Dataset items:
━━━━

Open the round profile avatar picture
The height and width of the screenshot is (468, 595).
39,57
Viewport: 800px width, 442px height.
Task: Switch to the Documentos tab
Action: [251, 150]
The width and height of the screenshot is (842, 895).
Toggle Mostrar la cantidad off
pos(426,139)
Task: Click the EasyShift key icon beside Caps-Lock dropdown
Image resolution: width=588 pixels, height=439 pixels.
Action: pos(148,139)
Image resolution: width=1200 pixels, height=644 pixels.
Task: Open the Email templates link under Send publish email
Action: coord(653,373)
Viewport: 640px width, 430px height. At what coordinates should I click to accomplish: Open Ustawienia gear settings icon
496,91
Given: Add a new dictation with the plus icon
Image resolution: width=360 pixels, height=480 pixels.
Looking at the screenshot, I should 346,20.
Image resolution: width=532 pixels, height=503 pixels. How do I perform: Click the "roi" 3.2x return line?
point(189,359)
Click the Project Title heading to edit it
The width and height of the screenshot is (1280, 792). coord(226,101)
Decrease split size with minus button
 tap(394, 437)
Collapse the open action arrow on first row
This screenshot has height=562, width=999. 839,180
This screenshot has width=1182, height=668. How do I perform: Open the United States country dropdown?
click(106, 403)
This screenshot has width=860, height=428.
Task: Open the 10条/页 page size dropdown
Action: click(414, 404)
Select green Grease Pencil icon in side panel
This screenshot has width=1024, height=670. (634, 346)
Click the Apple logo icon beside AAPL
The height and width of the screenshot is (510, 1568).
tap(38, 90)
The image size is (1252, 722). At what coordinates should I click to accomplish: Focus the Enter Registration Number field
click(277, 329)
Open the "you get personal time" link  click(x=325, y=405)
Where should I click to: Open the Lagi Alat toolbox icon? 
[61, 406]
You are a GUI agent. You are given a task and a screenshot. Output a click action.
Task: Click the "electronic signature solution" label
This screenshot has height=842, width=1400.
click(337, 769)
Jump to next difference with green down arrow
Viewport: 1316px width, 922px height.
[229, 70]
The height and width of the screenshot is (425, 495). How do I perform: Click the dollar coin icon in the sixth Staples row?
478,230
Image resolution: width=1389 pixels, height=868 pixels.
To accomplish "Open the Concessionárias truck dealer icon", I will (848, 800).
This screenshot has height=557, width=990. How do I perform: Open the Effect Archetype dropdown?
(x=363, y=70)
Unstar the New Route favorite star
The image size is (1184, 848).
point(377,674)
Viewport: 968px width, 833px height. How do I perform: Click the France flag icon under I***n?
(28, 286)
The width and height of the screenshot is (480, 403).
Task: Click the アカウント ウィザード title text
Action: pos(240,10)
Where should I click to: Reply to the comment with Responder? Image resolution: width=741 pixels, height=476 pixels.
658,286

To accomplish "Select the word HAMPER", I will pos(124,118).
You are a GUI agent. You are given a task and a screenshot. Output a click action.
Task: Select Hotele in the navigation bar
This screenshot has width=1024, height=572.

━━━━

Within the entries, count the lines containing the string "will" and state nothing but the result.

2